Multiple sources have recommended manipulation of the cuboid2,21,31,34,36 as the initial treatment for cuboid syndrome unless contraindicated (ie, bone disease, inflammatory arthritis, gout, neural or vascular compromise, or fracture).5 Two techniques have been described—the cuboid whip (Figure 8)36 and the cuboid squeeze (Figure 9).31 For the cuboid whip, the clinician cups the dorsum of the patient’s forefoot, placing thumbs on the plantomedial aspect of the cuboid. The patient’s knee is flexed 70° to 90° while the ankle is placed in 0° dorsiflexion.36 With the patient’s leg relaxed, the clinician abruptly “whips” the foot into inversion and plantarflexion while delivering a low-amplitude, high-velocity thrust (via the thumbs) to the cuboid (Figure 8). A “pop” or shift may be heard and/or felt by the clinician and/or patient during the thrust.2,31 During the cuboid squeeze, the clinician slowly stretches the ankle into maximal plantarflexion and the foot and toes into maximal flexion. When the clinician feels the dorsal soft tissues relax, the cuboid is “squeezed” (ie, forced dorsal) with the thumbs (Figure 9). The cuboid squeeze may not be appropriate for patients who have a coincident lateral ankle sprain, because the ankle is maximally plantarflexed before the manipulation. Manipulation of the cuboid should be attempted only when edema and ecchymosis have significantly diminished and when the injured ankle capsule and ligaments have healed adequately to tolerate the stress of manipulation.

Figure 8.

Figure 8.

Cuboid whip manipulation.

Figure 9.

Figure 9.

Cuboid squeeze technique. (From Marshall P, Hamilton WG. Cuboid subluxation in ballet dancers. Am J Sports Med. 20(2)169-175, 1992. Used with permission.)

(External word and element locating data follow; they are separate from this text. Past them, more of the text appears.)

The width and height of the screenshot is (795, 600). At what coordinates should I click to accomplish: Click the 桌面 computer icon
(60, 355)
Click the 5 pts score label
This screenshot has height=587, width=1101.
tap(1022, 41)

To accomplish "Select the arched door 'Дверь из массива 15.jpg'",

Heel raise tolerance and/or reduced discomfort with passive dorsal-plantar cuboid gliding may be evidence of improvement after manipulation. Patients who experience partial or incomplete symptom resolution may benefit from additional manipulations. There appears to be an association between the duration of symptoms and the number of manipulations required for complete symptom resolution.21,36 Some patients experience mild discomfort after the manipulation and may benefit from cryotherapy, nonthermal ultrasound, pain-modulating electrical stimulation, or therapeutic massage.2,21,34 Patients should be advised to avoid vigorous weightbearing activities (eg, running) for several days after manipulation.2,31

Following successful manipulation, recurrence may be prevented by employing taping, orthoses, and/or cuboid padding.2,31,36 Various taping techniques have been suggested, with a common goal of supporting the medial longitudinal arch.2,5,31,34 Padding to support the plantar cuboid is commonly recommended for cuboid syndrome.2,29,31,36,37 The dimensions, thickness, and placement of the pad beneath the medial aspect of the cuboid are adjusted to prevent eversion of the cuboid (felt with a thickness of 1/8 or 1/4 in. [3-6 mm]).51 A lateral wedge under the calcaneus may also help reduce pain with weightbearing.

Patients who do not experience relief after manipulation should be reexamined and other diagnoses considered, including isolated sprain of the lateral midfoot ligaments. Immobilization of the foot/ankle, coupled with crutch/cane unloading, is advisable. Orthoses may reduce excessive pronation2,36,45 and may prevent a recurrence of cuboid syndrome.2,29 Stretching the gastrocnemius, soleus, hamstring, and/or peroneus longus and strengthening the intrinsic and extrinsic foot muscles may help prevent recurrence of cuboid syndrome.29,34

Summary

Cuboid syndrome is a relatively common, painful condition of the lateral midfoot that can be difficult to recognize because there are no definitive diagnostic procedures. Imaging is of little value. The diagnosis is based on the patient’s history and the presence of signs and symptoms. Cuboid syndrome may respond favorably to manipulation.

Footnotes

References 4, 6, 7, 10, 12, 14, 25, 28, 32, 38, 40, 43, 49.